Certificação e Dominação



Certificação e Dominação

      Laércio Meirelles [1]

  
A independência
       Quando falamos em agricultura ecológica há certo consenso de que fica implícita a independência do agricultor. Na verdade o objetivo é buscar um modelo de desenvolvimento onde o agricultor tenha garantido seu espaço de representação política e reprodução social. Para isso é necessário que a agricultura se torne independente do complexo industrial que a comprime.
           Por este motivo quando adotamos determinada tecnologia temos a preocupação de que esta seja passível de ser apropriada pelo agricultor. Entendendo que dominando a tecnologia, e não sendo dominado por ela, o agricultor terá dado um importante passo no sentido de ser “agente de seu próprio desenvolvimento”. Importante mas não suficiente. É preciso que, também em outros momentos de seu processo produtivo, esta visão de independência esteja presente. Como na comercialização, por exemplo.
        É importante que as entidades que se propõe a trabalhar com os agricultores neste campo das tecnologias alternativas, juntamente com os próprios, consigam criar mecanismos para que o agricultor tome ciência do que se passa com sua produção, fora dos limites da sua propriedade. E então o agricultor poderá tomar sua própria decisão, de participar ou não das diferentes etapas da comercialização.
       Baseado nestas premissas, podemos entrar no tema que nos motivou a escrever este artigo: a certificação de produtos orgânicos. Não nos parece que a certificação é uma seqüência natural nos processos descritos acima. Com certeza ela não é mais uma tecnologia desenvolvida no sentido de buscar que o agricultor seja protagonista de seu processo produtivo. Ao contrário, da forma como vem sendo proposta, a certificação poderá ser um freio decisivo neste processo de resgate do agricultor como sujeito de seu próprio desenvolvimento.
      Vejamos o porque: Visualizemos uma propriedade onde a Agricultura Ecológica é praticada.  Temos agora um agricultor que dialoga com a natureza. Que não só utiliza, mas é capaz de gerar tecnologias adaptadas e sãs. Que busca de alguma maneira se organizar com seus companheiros e discutir, conjuntamente, seus problemas diários e as suas soluções. Que procura industrializar sua produção de forma artesanal e autárquica. Que tenta conhecer o mercado e eliminar os elos da cadeia que o separam do consumidor. Mas apesar de todas estas conquistas ele tem que ser certificado para cumprir a ultima etapa da sua jornada. Sem dúvida, um contrassenso.

 A dominação

         A certificação, tal como se apresenta hoje, tem sua origem em dois fatos: o primeiro é que a comercialização de produtos orgânicos vende algo que não se enxerga: o alimento puro, livre de resíduos tóxicos.

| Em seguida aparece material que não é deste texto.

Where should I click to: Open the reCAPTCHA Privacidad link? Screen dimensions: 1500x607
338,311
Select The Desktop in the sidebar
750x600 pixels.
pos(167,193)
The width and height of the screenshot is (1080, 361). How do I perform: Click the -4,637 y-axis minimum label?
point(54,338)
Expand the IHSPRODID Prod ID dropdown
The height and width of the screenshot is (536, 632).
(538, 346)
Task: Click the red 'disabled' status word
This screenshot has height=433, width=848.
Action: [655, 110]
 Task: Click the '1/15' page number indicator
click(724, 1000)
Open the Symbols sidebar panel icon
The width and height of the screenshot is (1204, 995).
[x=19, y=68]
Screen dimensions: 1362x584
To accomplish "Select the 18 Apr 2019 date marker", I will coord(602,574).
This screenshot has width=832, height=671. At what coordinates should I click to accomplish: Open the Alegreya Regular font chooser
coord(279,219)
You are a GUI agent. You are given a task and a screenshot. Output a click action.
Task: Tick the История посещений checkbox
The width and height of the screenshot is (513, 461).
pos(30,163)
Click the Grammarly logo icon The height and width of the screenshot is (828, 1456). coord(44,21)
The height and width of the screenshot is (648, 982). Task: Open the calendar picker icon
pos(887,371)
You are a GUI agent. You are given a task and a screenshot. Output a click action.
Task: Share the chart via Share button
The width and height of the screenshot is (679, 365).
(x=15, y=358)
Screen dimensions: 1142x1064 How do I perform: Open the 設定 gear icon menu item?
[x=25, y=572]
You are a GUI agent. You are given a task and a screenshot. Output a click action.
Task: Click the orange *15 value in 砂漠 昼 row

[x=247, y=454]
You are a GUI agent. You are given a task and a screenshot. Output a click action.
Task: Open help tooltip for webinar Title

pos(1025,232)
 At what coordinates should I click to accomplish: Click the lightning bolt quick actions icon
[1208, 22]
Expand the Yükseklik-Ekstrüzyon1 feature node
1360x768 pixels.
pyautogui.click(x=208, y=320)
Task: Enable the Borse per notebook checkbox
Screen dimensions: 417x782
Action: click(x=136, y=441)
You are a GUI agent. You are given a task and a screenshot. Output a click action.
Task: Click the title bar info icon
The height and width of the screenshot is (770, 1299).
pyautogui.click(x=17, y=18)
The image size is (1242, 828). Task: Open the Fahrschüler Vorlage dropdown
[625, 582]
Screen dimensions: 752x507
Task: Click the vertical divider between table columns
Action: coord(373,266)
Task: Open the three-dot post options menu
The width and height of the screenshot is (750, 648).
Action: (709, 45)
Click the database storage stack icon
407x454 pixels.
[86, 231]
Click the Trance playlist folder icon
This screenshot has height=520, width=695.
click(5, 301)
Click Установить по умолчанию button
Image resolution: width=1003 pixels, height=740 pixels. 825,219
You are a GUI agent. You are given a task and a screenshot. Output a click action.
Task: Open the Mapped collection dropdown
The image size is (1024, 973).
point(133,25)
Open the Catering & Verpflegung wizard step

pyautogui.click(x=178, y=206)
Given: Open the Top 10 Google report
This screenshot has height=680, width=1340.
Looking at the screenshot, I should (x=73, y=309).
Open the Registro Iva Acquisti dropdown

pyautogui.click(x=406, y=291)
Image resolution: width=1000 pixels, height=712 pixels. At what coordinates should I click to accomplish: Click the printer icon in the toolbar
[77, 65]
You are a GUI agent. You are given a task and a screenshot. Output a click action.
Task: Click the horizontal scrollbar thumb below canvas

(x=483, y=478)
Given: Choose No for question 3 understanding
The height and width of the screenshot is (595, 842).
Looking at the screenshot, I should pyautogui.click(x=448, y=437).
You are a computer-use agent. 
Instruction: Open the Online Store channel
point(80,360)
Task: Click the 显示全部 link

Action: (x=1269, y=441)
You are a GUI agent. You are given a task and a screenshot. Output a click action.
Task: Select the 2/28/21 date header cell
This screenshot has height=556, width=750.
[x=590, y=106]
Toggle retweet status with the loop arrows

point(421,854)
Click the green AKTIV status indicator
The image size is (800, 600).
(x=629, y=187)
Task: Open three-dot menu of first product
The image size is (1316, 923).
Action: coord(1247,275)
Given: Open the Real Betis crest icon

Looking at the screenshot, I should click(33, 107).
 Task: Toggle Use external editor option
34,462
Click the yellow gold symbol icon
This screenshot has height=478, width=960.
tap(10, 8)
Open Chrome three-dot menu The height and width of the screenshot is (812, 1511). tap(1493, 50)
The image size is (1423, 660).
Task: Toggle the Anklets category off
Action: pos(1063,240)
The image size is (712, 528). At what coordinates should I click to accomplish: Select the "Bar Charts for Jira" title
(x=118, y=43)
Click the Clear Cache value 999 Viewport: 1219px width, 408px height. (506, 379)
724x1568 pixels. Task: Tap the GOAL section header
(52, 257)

O segundo é que se entendeu, e alguns entendem até hoje, que era necessário um sobre-preço pelo fato deste alimento ser limpo.
        Dentro desta lógica surgiu a necessidade de, de alguma forma, garantir ao consumidor que ele realmente comprava o que esperava comprar. E a forma que se escolheu foi equivocada, ao menos no que diz respeito a autonomia do agricultor. Neste momento se entendeu que os agricultores não teriam isenção para garantir a idoneidade de sua própria produção. Que seria necessária a criação de estruturas que fiscalizassem o trabalho destes agricultores. E certificassem sua produção. Estas estruturas têm um custo que onera o preço final do produto para o consumidor e/ou achata o preço que o agricultor recebe.
      O fato é que hoje está longe de ser um consenso a “necessidade” de o produto orgânico ser mais caro do que o chamado convencional. E por várias razões. As tecnologias desenvolvidas têm permitido que, em vários casos, o custo de produção seja menor quando se produz o alimento “limpo”; o entendimento de que não se pode produzir o alimento de melhor qualidade apenas para uma parcela privilegiada da população e, ainda, a visão de que queremos que a produção e o consumo dos alimentos orgânicos aumentem significativamente, e, para isso, é necessário que o preço seja competitivo.
           De uma forma ou de outra, quer o preço do alimento orgânico seja ou não mais caro, a formação de instituições que têm como função garantir que a produção do agricultor é aquilo que ele afirma é questionável. Cria-se mais um elo na já extensa corrente que separa produtores e consumidores. Onera-se o preço final do produto. Não se privilegia formas de organização social que poderiam, por parte do agricultor, serem criadas para conferir maior credibilidade à sua produção e, por parte do consumidor, exigir seriedade no trabalho desenvolvido pelo agricultor. E, principalmente, não cumpre a função que se propõe a cumprir: a de garantir que o produto do agricultor foi produzido dentro das normas estabelecidas. Pelo simples fato de que não é possível para nenhum certificador acompanhar, diariamente, as atividades de um agricultor.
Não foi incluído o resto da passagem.